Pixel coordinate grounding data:

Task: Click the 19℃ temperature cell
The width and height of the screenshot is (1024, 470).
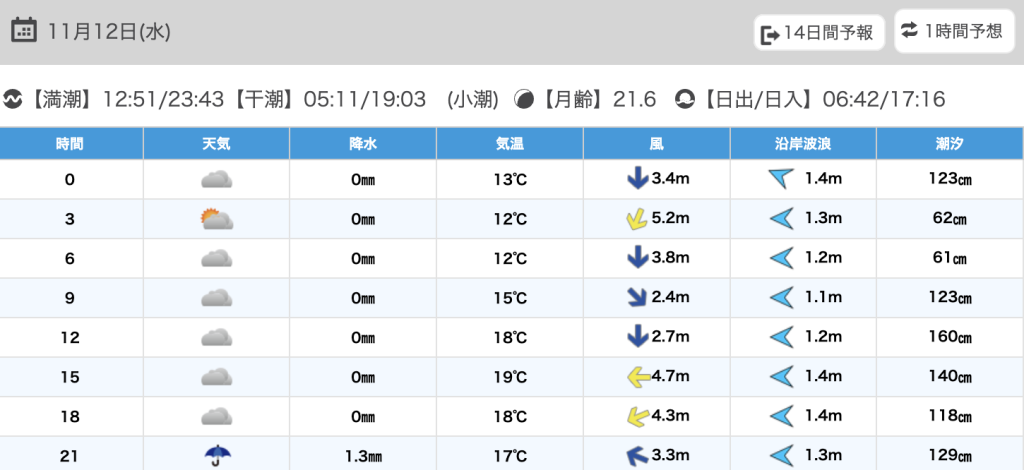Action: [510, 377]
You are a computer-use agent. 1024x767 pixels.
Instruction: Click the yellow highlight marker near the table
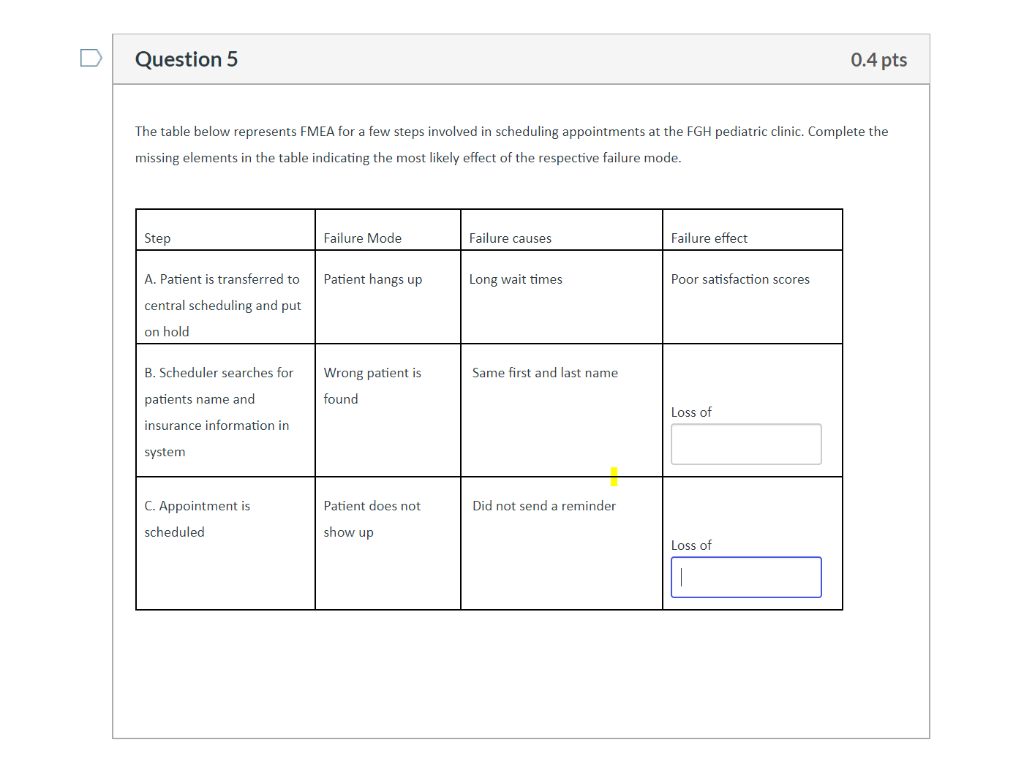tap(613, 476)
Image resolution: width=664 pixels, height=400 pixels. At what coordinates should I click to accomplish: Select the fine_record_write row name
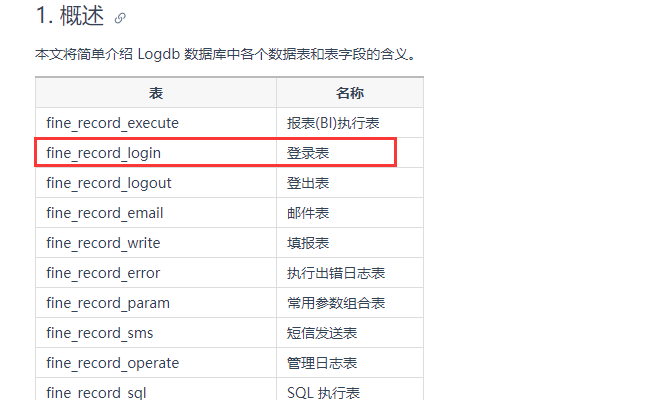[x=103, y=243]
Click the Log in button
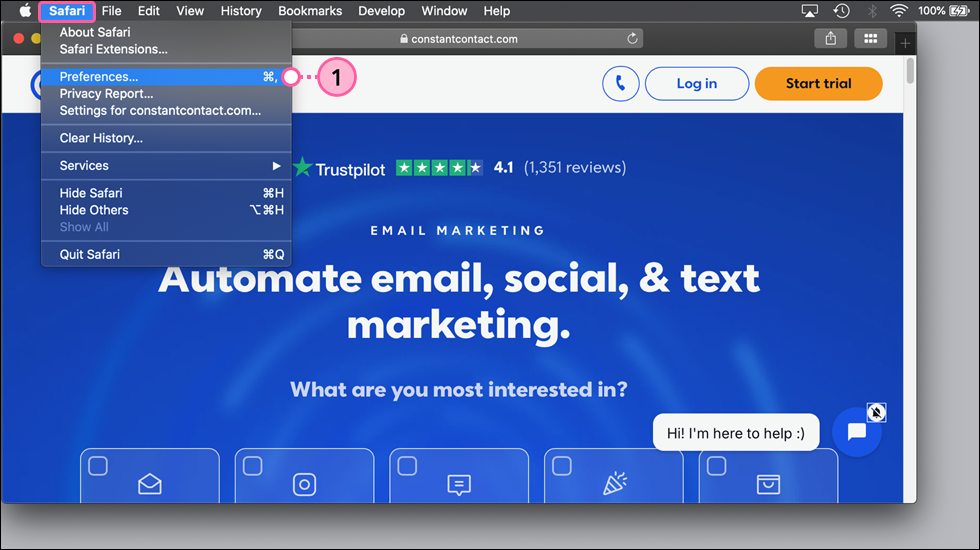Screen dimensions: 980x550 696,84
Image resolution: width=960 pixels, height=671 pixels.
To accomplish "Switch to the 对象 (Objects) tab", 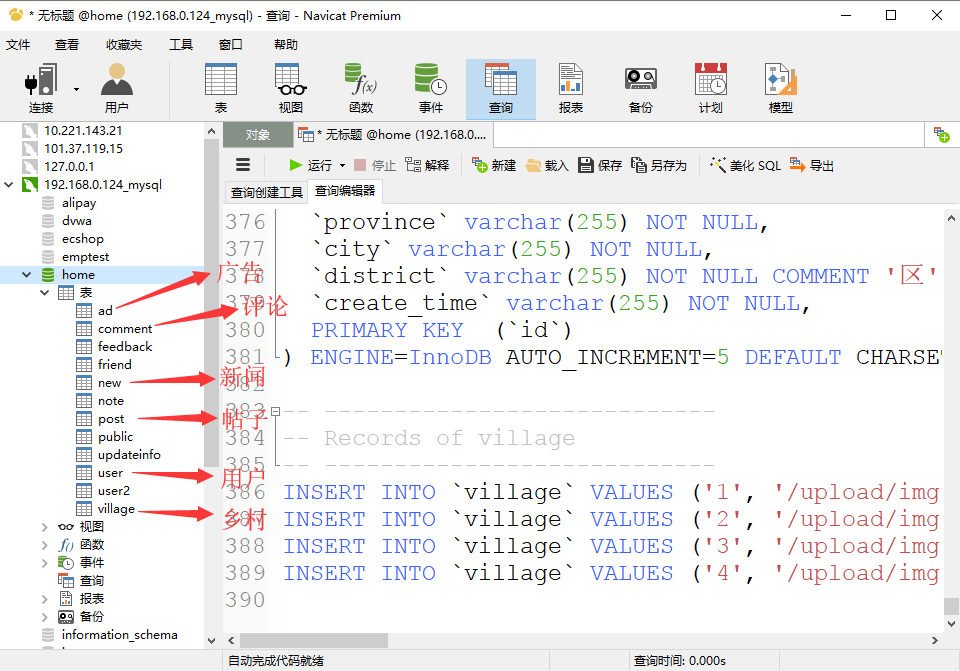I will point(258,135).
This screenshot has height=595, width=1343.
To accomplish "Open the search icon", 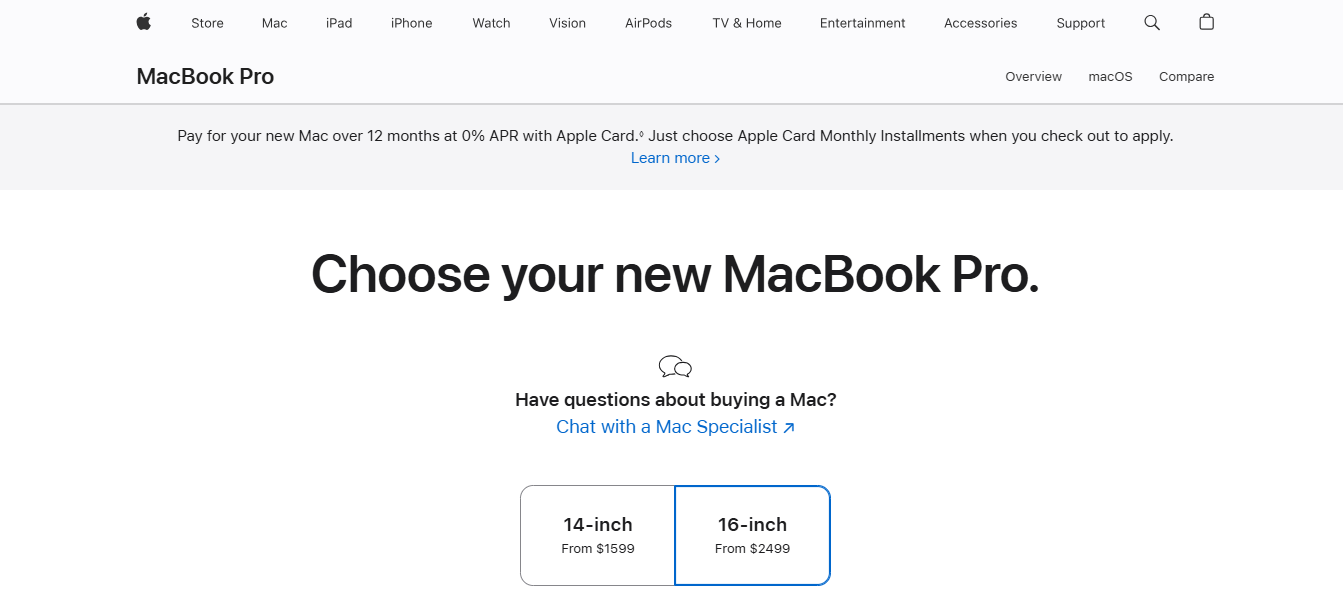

▶ ACTION ITEM: Every line from the one holding "This screenshot has height=595, width=1343." through the end of the records above must be reproduced verbatim, pictures excepted.

▶ SOLUTION:
This screenshot has height=595, width=1343.
To accomplish "Open the search icon", 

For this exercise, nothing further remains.